Foi essa a imagem que me veio, ao ver as imensas passeatas e manifestações em todo o País, exaltadas e elogiadas por todos os meios de comunicação como um fato histórico, como algo realmente extraordinário. Aos poucos, porém, as belas imagens de cantos e slogans, de cartazes contra tudo e contra todos, começaram a ceder às imagens da massa amorfa a destruir tudo o que encontrava pela frente, tendo como alvos (listei alguns, pelo Brasil afora): prefeituras municipais (e muitas, como a do Rio, ocupam prédios históricos, tombados); palácios de governos (em São Paulo, o Bandeirantes; em Brasília, o Palácio do Itamarati, obra considerada patrimônio da humanidade, do gênio de Niemayer); câmaras municipais; assembleias legislativas; campos de futebol; sedes do poder judiciário (como em Vitória, ES); espaços públicos de lazer e artes (o Terreirão do Samba, no Rio; o Teatro Municipal, em São Paulo); veículos de transmissão de tevê; ônibus de transporte público; veículos particulares; bancas de jornais; equipamentos urbanos, como semáforos, radares etc.; lojas em geral e de eletroeletrônicos, principalmente; agências bancárias...

Brain, brain, brain...

Não há desculpa para esse tipo de atitude. Os líderes dos movimentos que convocam a população para se manifestar em atos públicos têm de ter a exata noção do que querem. Ou seja: devem ter clareza no objetivo da manifestação; indicar o local e o trajeto que deverá percorrer; indicar os objetivos a serem alcançados; instruir seus seguidores no modo como agir em relação a quaisquer provocações, sejam da polícia, sejam de outros grupos; orientar os participantes a não permitir ações de indivíduos mais exaltados, que iniciem qualquer tipo de baderna; orientar seus seguidores a manifestar opinião sobre tais e tais assuntos, para que não se torne algo sem uma ideia central; indicar a hora de iniciar e, principalmente, a hora de terminar, para que as pessoas voltem para suas casas e não haja desculpa para grupos de assaltantes, bandidos e saqueadores se aproveitarem do movimento para agir. Enfim, devem tomar atitudes de líderes. E não foi o que eu vi, até agora. Convocam o povo e, depois de reunida a multidão, grupos isolam-se e agem sem comando.

Brain, brain, brain...

Um movimento social se inicia com a perspectiva de que algo pode ser mudado na sociedade. Mesmo que seja um motivo simples, como diminuir o valor do transporte público em vinte centavos, como foi a origem do movimento, em São Paulo. Alcançado esse objetivo, não há motivo para continuar a realizar o mesmo tipo de manifestação, como se aquilo fosse apenas a primeira de uma série de reivindicações.

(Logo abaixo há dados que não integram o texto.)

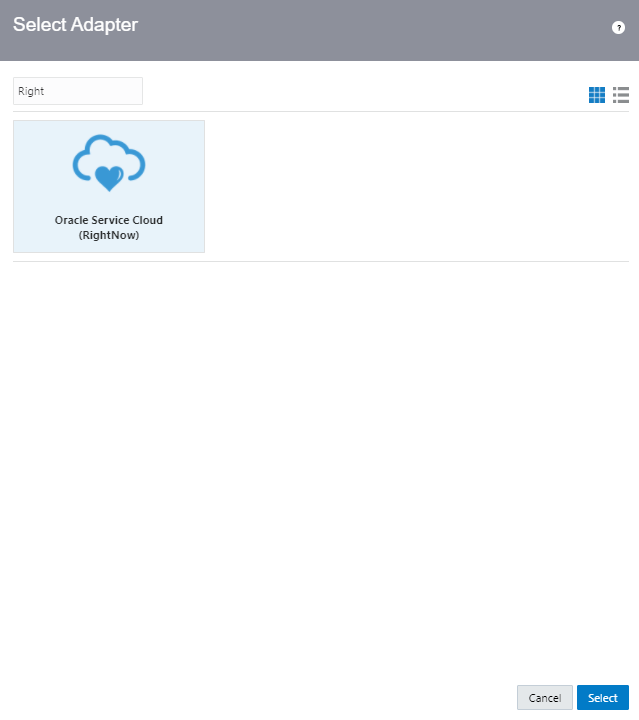Switch to grid view layout
Image resolution: width=639 pixels, height=720 pixels.
click(597, 95)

Porque isso é enganar, é não dizer toda a verdade, seja à população, seja às autoridades constituídas. Isso é engodo. É aproveitar-se de um objetivo alcançado para tentar chantagear os governos, como a dizer, irresponsavelmente, "isso o que conseguimos foi só uma brincadeirinha, agora é que vai começar para valer". Tal atitude indica falta de maturidade e leva à perda da credibilidade do movimento.

Brain, brain, brain...

"Vamos mudar o País"; "somos contra a corrupção"; "mais verbas para saúde e educação"; "mais hospitais e menos estádios"; "contra a PEC-37"... E mil outras pequenas e importantes reivindicações apareceram nos cartazes. Mas, qual o objetivo de tudo isso? Por que tudo isso? De que modo se pode conquistar tudo isso? Vamos analisar algumas dessas demandas.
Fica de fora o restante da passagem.